#### [YOUR ASSIGNMENT]
In the material below, find the line with "Given: Open the browser Home icon" and the line with "Viewport: 1502px width, 807px height.", then output both and every line between them exactly, omitting pictures.

··· DATA UNDER STUDY ···

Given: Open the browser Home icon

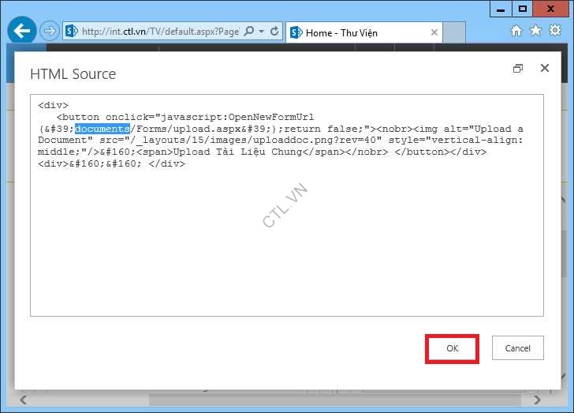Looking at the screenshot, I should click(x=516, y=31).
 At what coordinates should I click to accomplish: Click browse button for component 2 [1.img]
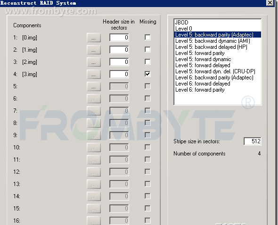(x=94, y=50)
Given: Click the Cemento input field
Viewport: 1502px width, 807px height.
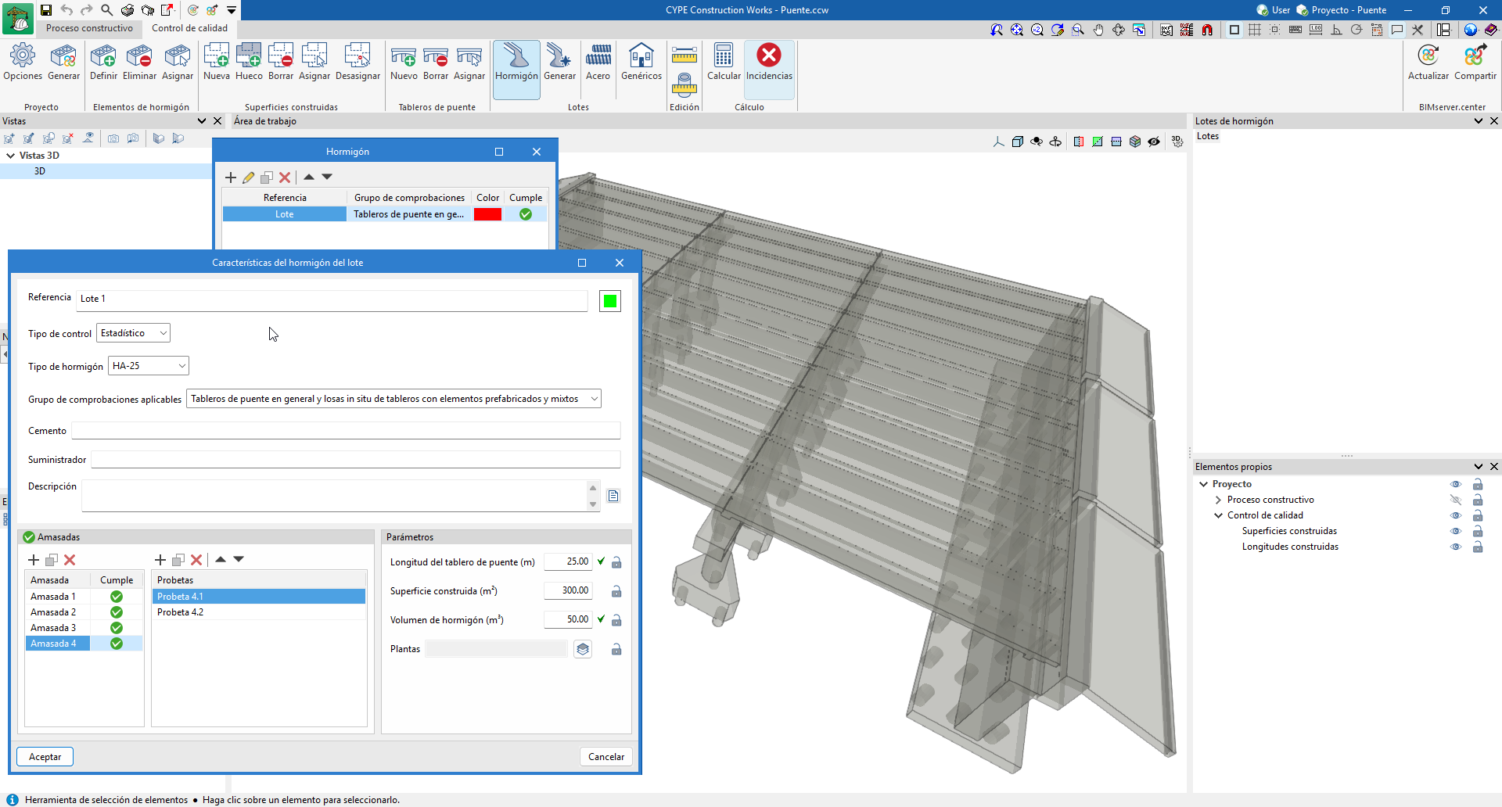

···
··· DATA UNDER STUDY ···

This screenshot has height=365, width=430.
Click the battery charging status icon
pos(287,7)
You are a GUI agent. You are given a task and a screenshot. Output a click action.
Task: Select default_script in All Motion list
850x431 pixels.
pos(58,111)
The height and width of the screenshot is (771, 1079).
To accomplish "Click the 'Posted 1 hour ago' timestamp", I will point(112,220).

···

#### [WRITTEN SOLUTION]
Given: Open the browser Home icon

Looking at the screenshot, I should click(x=516, y=31).
 At what coordinates should I click to accomplish: Click browse button for component 2 [1.img]
(x=94, y=50)
Given: Click the Cemento input field
Viewport: 1502px width, 807px height.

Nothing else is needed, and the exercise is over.